The effective date of this notice is November 1, 2020, and it was most recently updated on January 6, 2025. We reserve the right to change this notice. We reserve the right to make the revised or changed notice effective for medical information we already have about you, as well as any information we receive in the future. If the terms of this notice are changed, we will provide you with a revised notice upon request and post the revised notice on our website (www.kavirahealth.com) and in designated locations at Kavira practice locations.

Compliance with State Law

Kavira provides services to patients in North Dakota, Minnesota and Wisconsin.  When applicable, Kavira will comply with the privacy laws of these states in addition to applicable federal privacy laws. For example:

  • Treatment, Payment and Health Care Operations.  If you live in Minnesota, we will obtain your written consent before releasing your health information for treatment, payment or health care operations purposes to anyone outside of Kavira unless (i) the disclosure is to a related provider for current treatment, (2) we cannot obtain your consent due to a medical emergency, or (iii) the release is specifically authorized by Minnesota law.  If you live in Wisconsin, we will obtain your written consent before releasing your health information for payment purposes to anyone outside of Kavira.

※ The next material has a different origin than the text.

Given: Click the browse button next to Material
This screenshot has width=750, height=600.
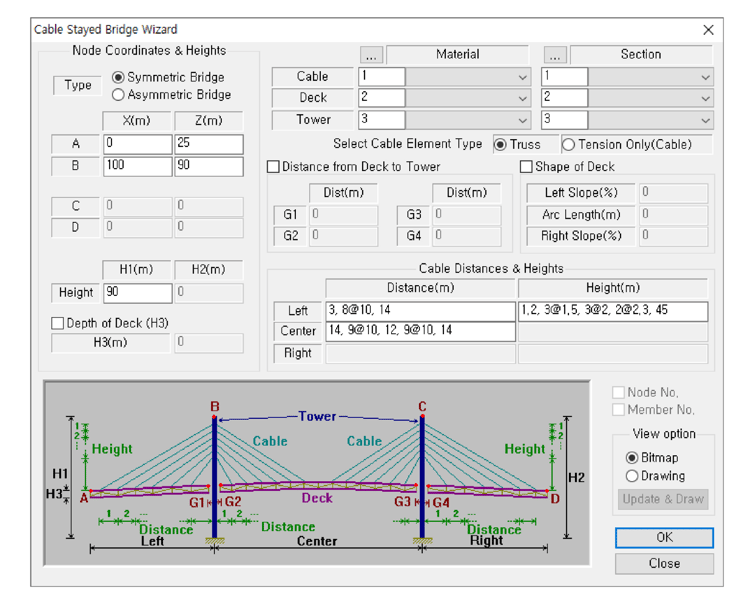Looking at the screenshot, I should pos(371,55).
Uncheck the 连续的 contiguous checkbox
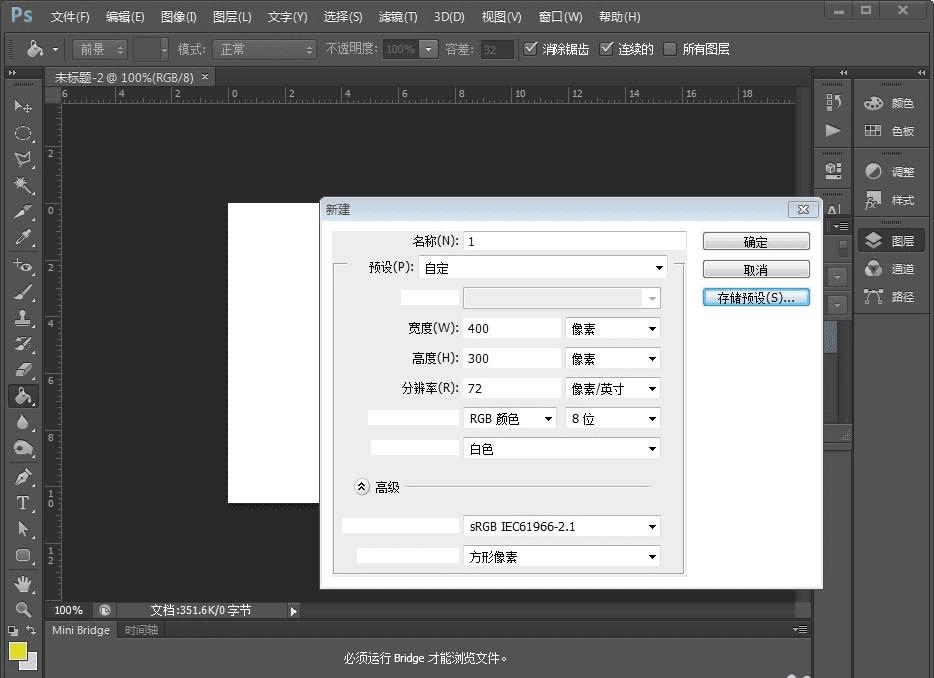This screenshot has height=678, width=934. [606, 49]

  • External Research.  If you live in Minnesota, you may object to the release of your health information for research purposes, and we will use reasonable efforts to obtain your general authorization (consent) to such releases in accordance with applicable law.

  • Health Oversight Activities.  If you live in Minnesota or Wisconsin, we must typically remove certain identifying information (for example, your name, social security number, etc.) before making a disclosure for a health oversight activity.  Examples of health oversight activities are provided above.

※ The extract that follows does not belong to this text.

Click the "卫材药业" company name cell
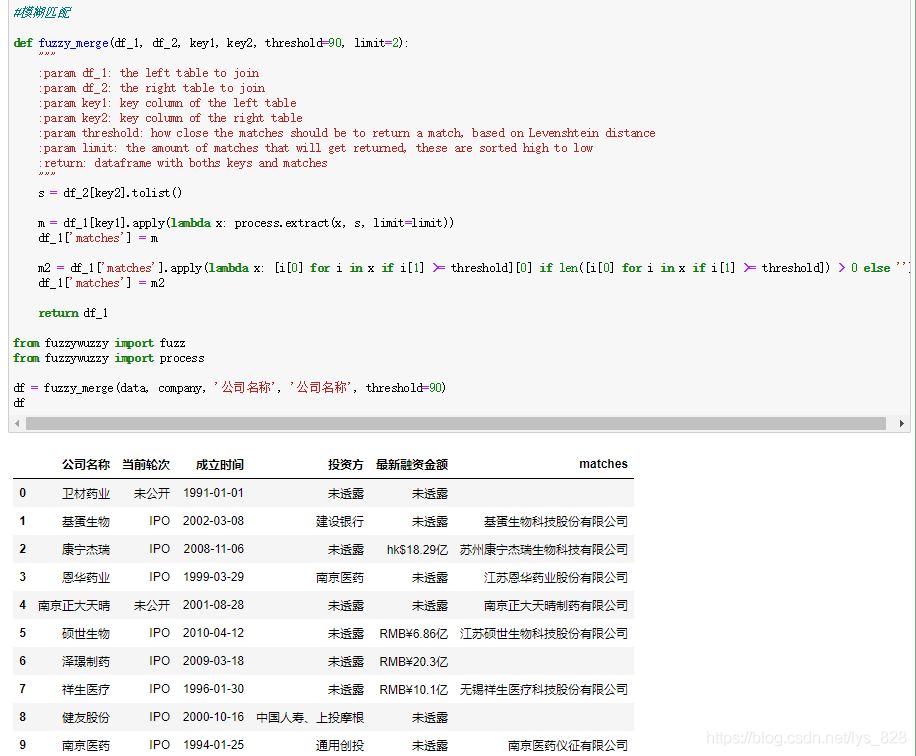 point(85,493)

Compliance with Most Stringent Applicable Law; Potential for Redisclosure. 

As discussed above, the privacy of your health information and your health information rights are governed by both state and federal laws.  When multiple laws govern the privacy of your health information, we will comply with the law that most stringently protects this privacy.  When multiple laws govern your health information rights, we will comply with the law that gives you the greatest right to access, amend, understand, and control your health information.  For example, we will comply with the federal regulations governing the confidentiality of substance use disorder patient records (42 CFR Part 2) when these regulations prohibit uses and disclosures of these records that would be permitted under other applicable laws.  However, these same laws may no longer protect your health information after it is disclosed by us.  Therefore, there is a possibility that your health information may be redisclosed and no longer subject to legal protections after it is disclosed by us.

Complaints or Questions

If you believe your privacy rights have been violated, you may file a complaint with us or with the Secretary of the Department of Health and Human Services. To file a complaint with Kavira, or to ask a question about this Notice, contact:

hello@kavira.health  

All complaints must be submitted in writing. You will not be retaliated against or penalized for filing a complaint.

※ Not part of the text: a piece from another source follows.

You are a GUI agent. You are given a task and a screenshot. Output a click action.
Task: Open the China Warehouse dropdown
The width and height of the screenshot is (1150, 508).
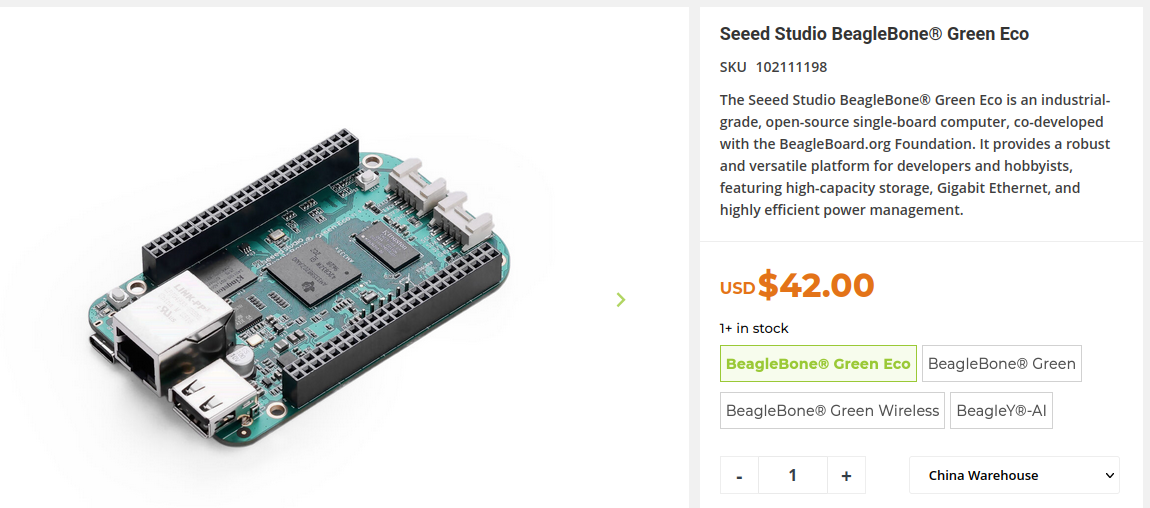tap(1014, 475)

Other Uses of Medical Information

Except as described above, we will not use or disclose your protected health information without a specific written authorization from you. If you provide us with this written authorization to use or disclose medical information about you, you may revoke that authorization, in writing, at any time. If you revoke your authorization, we will no longer use or disclose medical information about you for the reasons covered by your written authorization, except to the extent we have already relied on your authorization. We are unable to take back any disclosures we have already made with your permission, and we are required to retain our records of the care that we provided to you.